MOSCOW – Unlike CMA CGM, Hapag-Lloyd, MSC, Nike, H&M and other Western progressive companies that have pledged to avoid the Northern Sea Route (NSR) due to environmental concerns, Rosatom has been officially tasked by the Russian government with maximizing the Arctic region’s economic potential.
Rosatom, the Russian state nuclear power agency, is planning a massive expansion in the maritime shipping market with an investment of up to $7bn.
Reportedly, now Rosatom aims to become one of the top 15 maritime shippers in the world, transporting cargo from South-East Asia to Europe via the Arctic Northern Sea route, competing with alternative routes on the Pacific and Indian oceans, the Suez channel, and the Mediterranean.
Rosatom was selected by the Russian government to operate the NSR – the Arctic route Moscow wants to turn into a new Suez – coordinating the development of the project among its users.
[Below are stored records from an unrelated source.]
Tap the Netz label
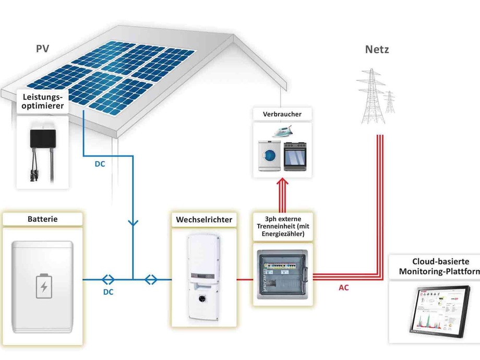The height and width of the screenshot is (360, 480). coord(377,50)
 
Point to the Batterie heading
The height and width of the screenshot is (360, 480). coord(43,219)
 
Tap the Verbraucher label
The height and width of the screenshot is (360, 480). coord(283,114)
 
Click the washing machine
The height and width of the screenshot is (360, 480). coord(269,154)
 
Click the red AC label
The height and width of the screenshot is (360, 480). coord(344,287)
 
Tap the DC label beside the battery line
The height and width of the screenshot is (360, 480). coord(108,292)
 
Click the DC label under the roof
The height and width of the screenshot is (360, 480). coord(100,164)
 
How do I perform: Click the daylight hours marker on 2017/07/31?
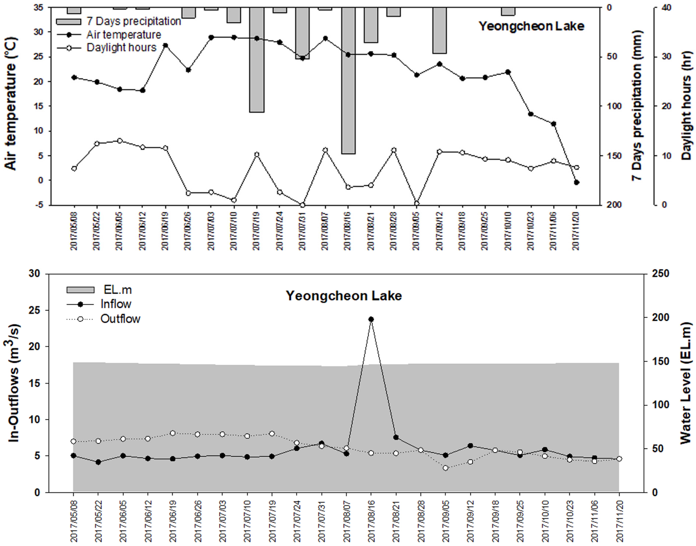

Why invest in the Northern Sea Route?
Why invest in the Northern Sea Route? Because it offers a shorter route between Asia and Europe. Ship routes from Europe to eastern Asia would be 4,000 kilometers (2,500 miles) shorter. That saves time, fuel and money.
The Northern Sea Route may cut travel time from Europe to Asia by 40% and allow Russia to export its vast natural resources much faster.
Rosatom is betting that there will be no shortage of shippers and shipping lines that like the proposition of saving time and money. They’re probably right. While major many Western players have come out against using the NSR, others such as DP World have said that they’re ready to support Russia in its push northwards. Others will jump on board too.